Tym razem przerwa pomiędzy dwoma kolejnymi numerami nieregularnika była dłuższa porwał mnie nerwowy, zniewalająco szybki wir codzienności. To paradoks, bo mam zamiar
opowiedzieć o rzeczach i ludziach niecodziennych.
Dwie krótkie historyjki zasłyszane od Rimantasa Dichaviciusa na uroczystym obiedzie
po otwarciu wystawy jego najnowszych grafik w Muzem Ziemi. W czasach liceum, jego żona
była pięknością mającą wielu adoratorów. Na przerwie jeden z nich, dla nawiązania kontaktu,
pożyczył pilniczek do paznokci. Potem wraz z pilniczkiem znikł tak nagle, jak się pojawił.
Adorator i pilniczek poszli wkrótce w zapomnienie bo strata była niewielka. Po
kilkudziesięciu latach, zamężnej już z Rimantasem, piękności niespodziewaną wizytę, złożył
niegdysiejszy adorator. Oddał pilniczek. Podziękował. Znikł bo na przerwie aresztowało go
CZeKa za jedną kartkę papieru zapisaną nie tak jak było wtedy wolno. Podziękował bo
pilniczek pomógł mu przetrwać kilkanaście lat ciężkich łagrów - był symbolem pierwszej
miłości, utraconej młodości, buntu - jedynym śladem łączącym go z normalnym życiem.

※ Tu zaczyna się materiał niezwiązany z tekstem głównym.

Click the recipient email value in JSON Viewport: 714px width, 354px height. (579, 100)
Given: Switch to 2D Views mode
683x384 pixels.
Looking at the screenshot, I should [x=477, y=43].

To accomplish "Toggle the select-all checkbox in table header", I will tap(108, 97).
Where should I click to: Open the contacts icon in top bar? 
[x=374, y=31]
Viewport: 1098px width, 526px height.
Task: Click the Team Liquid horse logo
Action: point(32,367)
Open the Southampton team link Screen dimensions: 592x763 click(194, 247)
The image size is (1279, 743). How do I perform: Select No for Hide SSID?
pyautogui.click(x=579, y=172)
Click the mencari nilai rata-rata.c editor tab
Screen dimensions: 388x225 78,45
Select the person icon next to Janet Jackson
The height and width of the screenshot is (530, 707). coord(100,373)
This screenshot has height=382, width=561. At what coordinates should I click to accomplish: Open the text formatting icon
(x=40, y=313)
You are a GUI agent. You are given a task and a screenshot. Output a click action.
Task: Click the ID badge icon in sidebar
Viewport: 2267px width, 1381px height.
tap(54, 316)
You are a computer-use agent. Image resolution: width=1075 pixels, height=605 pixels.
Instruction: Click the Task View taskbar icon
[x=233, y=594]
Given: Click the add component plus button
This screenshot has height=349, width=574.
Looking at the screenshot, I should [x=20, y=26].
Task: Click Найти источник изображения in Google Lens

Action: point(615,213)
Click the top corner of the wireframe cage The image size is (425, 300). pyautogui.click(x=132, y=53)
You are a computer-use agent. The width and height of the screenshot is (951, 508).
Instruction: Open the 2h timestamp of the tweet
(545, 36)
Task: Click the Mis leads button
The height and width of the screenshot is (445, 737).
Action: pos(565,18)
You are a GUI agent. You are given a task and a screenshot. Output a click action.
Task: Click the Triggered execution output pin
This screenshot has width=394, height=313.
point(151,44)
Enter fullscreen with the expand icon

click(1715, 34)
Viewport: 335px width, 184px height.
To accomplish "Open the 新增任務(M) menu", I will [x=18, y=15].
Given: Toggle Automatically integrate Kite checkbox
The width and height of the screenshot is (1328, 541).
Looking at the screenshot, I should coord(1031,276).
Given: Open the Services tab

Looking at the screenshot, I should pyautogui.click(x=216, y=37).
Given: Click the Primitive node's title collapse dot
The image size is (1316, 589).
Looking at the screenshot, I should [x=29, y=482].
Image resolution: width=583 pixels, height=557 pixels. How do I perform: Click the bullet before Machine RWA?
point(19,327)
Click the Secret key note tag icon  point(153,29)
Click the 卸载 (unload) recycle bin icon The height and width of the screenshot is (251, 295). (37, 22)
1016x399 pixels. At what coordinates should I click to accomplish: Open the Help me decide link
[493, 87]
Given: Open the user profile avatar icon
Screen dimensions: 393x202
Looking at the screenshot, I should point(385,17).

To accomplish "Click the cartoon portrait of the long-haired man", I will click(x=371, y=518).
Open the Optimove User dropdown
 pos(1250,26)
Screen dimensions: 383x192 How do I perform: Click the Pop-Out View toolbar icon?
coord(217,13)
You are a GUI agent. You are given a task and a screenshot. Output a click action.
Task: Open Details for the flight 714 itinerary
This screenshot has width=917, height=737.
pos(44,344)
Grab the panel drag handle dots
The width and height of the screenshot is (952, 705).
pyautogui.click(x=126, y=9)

Pilniczek mimo, że kruchy przetrwał niezliczone rewizje osobiste i lata zawieruchy. I wrócił
do właścicielki choć ta, stratę dawno już przebolała. Opowieść Rimantasa o niezwykłych
ludziach w niezwykłych czasach, o rzeczach małych, które dają wielką siłę godna jest, jak on
sam zauważył, epickiej opowieści na tysiące stron. Przykro mi, że tylko tyle z niej zostało.
Może innym razem, może w innym miejscu.
Kiedyś jeden z dziennikarzy zazdrościł w rozmowie Dichaviciusowi, że fotografując tyle
pięknych, nagich kobiet miał pewnie nieograniczone okazje do romansów. Rimantas
uśmiechnął się tylko i zaprzeczył. Nigdy nie dotknął żadnej ze swoich modelek, bo ważniejsza
od zewu krwi i okazji była dla niego miłość do czystej sztuki. I jeszcze jedno. Rimantas
zilustrował kilkaset nie swoich książek i albumów. Swoich wydał tylko dwa mimo, że pięknych
zdjęć zrobił w życiu tysiące. Dlaczego? Bo skromność i milość do sztuki była większa od
miłości własnej? Bo szacunek dla dzieła innych nie mniejszy był od szacunku dla siebie? Nie
wiem. Mnie o to nie pytajcie. Zapytajcie Rimantasa.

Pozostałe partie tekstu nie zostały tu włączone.